Nous continuons avec la publication de 5 trucs et astuces en autant de jours à connaître en matière de parrainage. Cette fois-ci, nous parlons des conditions concernant le permis de travail ouvert.

Comme expliqué dans un article de blogue précédent, il est possible de présenter une demande de permis de travail ouvert en même temps qu’une demande de parrainage présentée depuis l’intérieur du Canada.

En principe, le temps de traitement d’une telle demande de permis de travail ouvert est généralement de quelques semaines.

Une fois le permis de travail ouvert obtenu, lorsque c’est le cas, son détenteur pourra observer que son permis de travail est assujetti à trois conditions, lesquelles je vais paraphraser, à savoir :

  1. D’une interdiction de travailler dans le domaine de la santé et auprès des enfants;
  2. D’une interdiction d’étudier sans permis d’études; et
  3. D’une interdiction d’occuper un emploi dans le secteur du divertissement pour adultes.

À la vue de telles conditions, un professionnel du milieu de la santé ou de la petite enfance, étant autorisé à pratiquer au Canada (infirmiers, préposés aux bénéficiaires ou éducateurs spécialisés), ne pourrait donc pas exercer son métier. Du moins, pas en principe.

Il en est de même d’une personne désireuse de vouloir apprendre une langue seconde ou de parfaire sa connaissance de celle-ci. En principe, elle ne peut pas étudier avec un permis de travail ouvert.

Le truc à savoir…

Il est parfois possible de travailler dans le milieu de la santé et de la petite enfance, et ce, malgré les conditions inscrites sur le permis de travail ouvert.

Pour ce faire, un professionnel dans l’un de ces domaines pourra demander à faire par avance sa visite médicale et en présenter la fiche d’informations avec le dépôt de sa demande de parrainage, le tout étant accompagné d’une lettre explicative.

Cela pourrait avoir comme conséquence de les exempter de l’interdiction d’œuvre dans le domaine de la santé ou auprès des enfants. Ainsi, son permis de travail ouvert pourrait ne porter aucune interdiction en ce sens et cette personne pourrait alors exercer sa profession ici.

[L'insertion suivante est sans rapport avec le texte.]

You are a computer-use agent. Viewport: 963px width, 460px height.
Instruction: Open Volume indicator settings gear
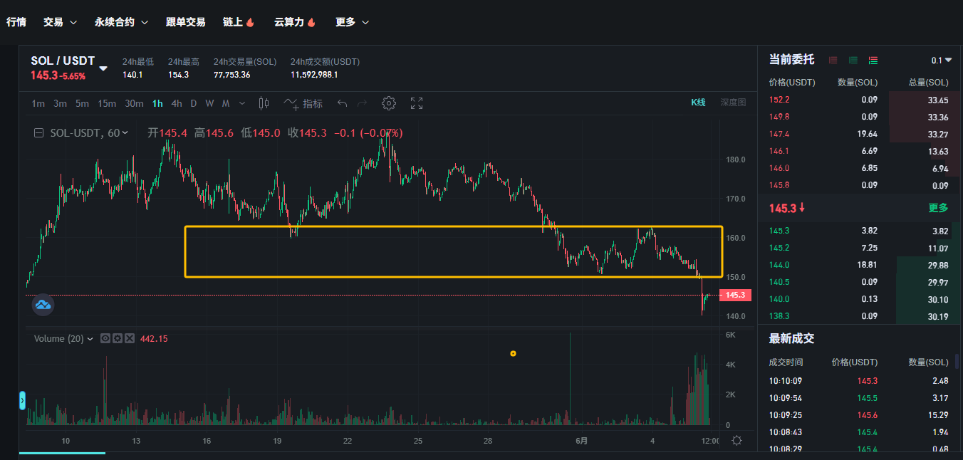(x=117, y=339)
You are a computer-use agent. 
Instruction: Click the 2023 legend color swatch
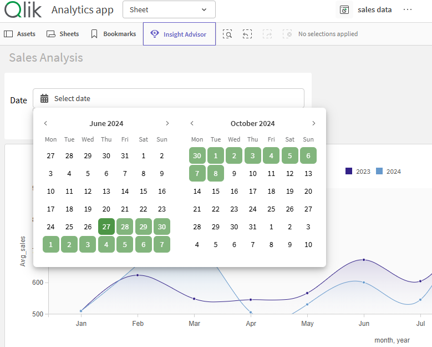[349, 172]

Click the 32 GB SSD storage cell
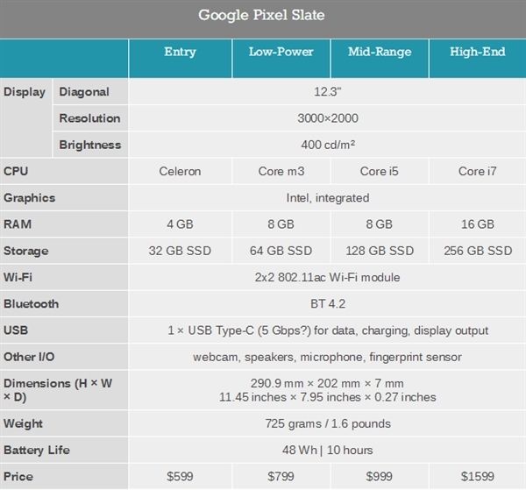[x=180, y=251]
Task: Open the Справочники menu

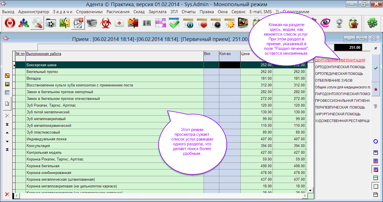Action: (89, 12)
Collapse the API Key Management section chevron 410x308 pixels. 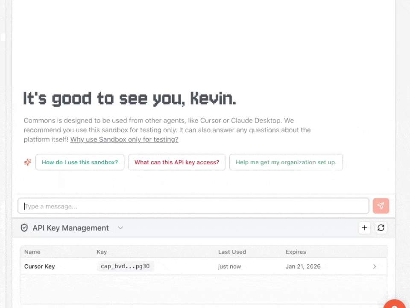pos(120,228)
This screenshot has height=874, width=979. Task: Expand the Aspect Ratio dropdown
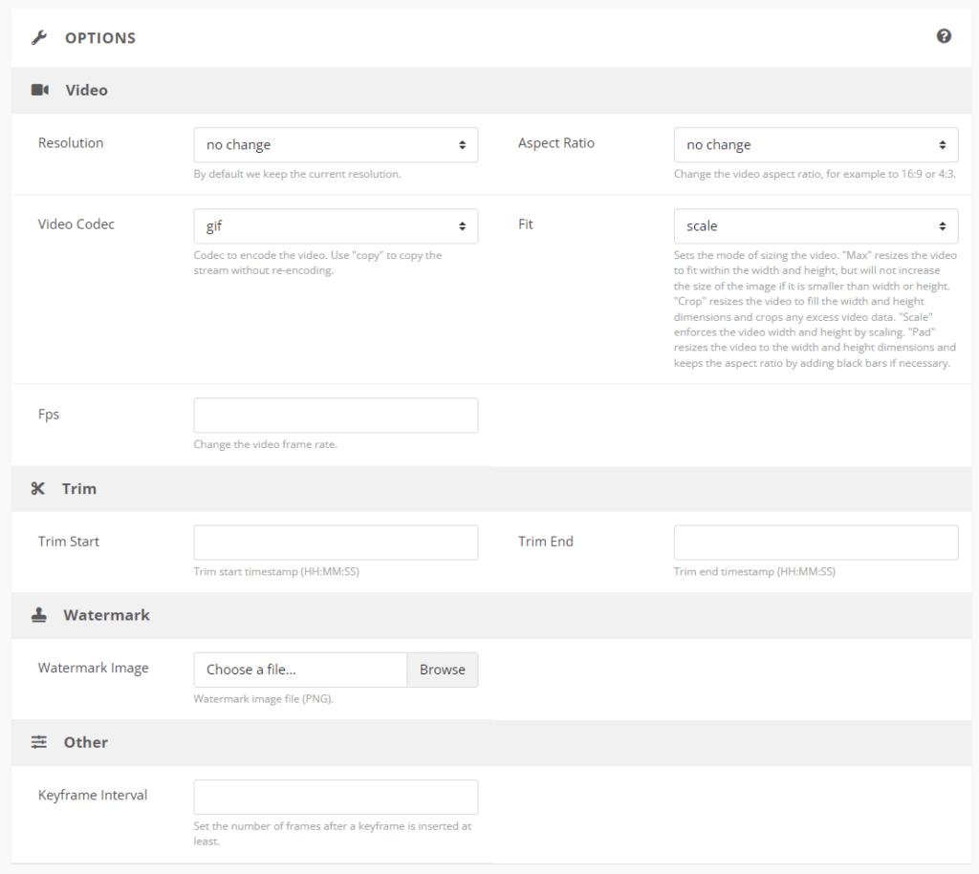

Par ailleurs, en ce qui concerne les études, il faut garder à l’esprit que la législation canadienne continue de s’appliquer de manière supplétive. C’est-à-dire que malgré l’interdiction d’étudier sur le permis de travail ouvert, l’article 188(1) c) du Règlement continue de s’appliquer. Celui qu’un étranger peut étudier sans permis d’études s’il suit un cours d’au plus six mois.

Ainsi, il demeure possible de s’inscrire à un cours de langue.

En ce qui concerne la troisième condition, celle de ne pas travailler dans le secteur du divertissement pour adulte… il y a rien à faire.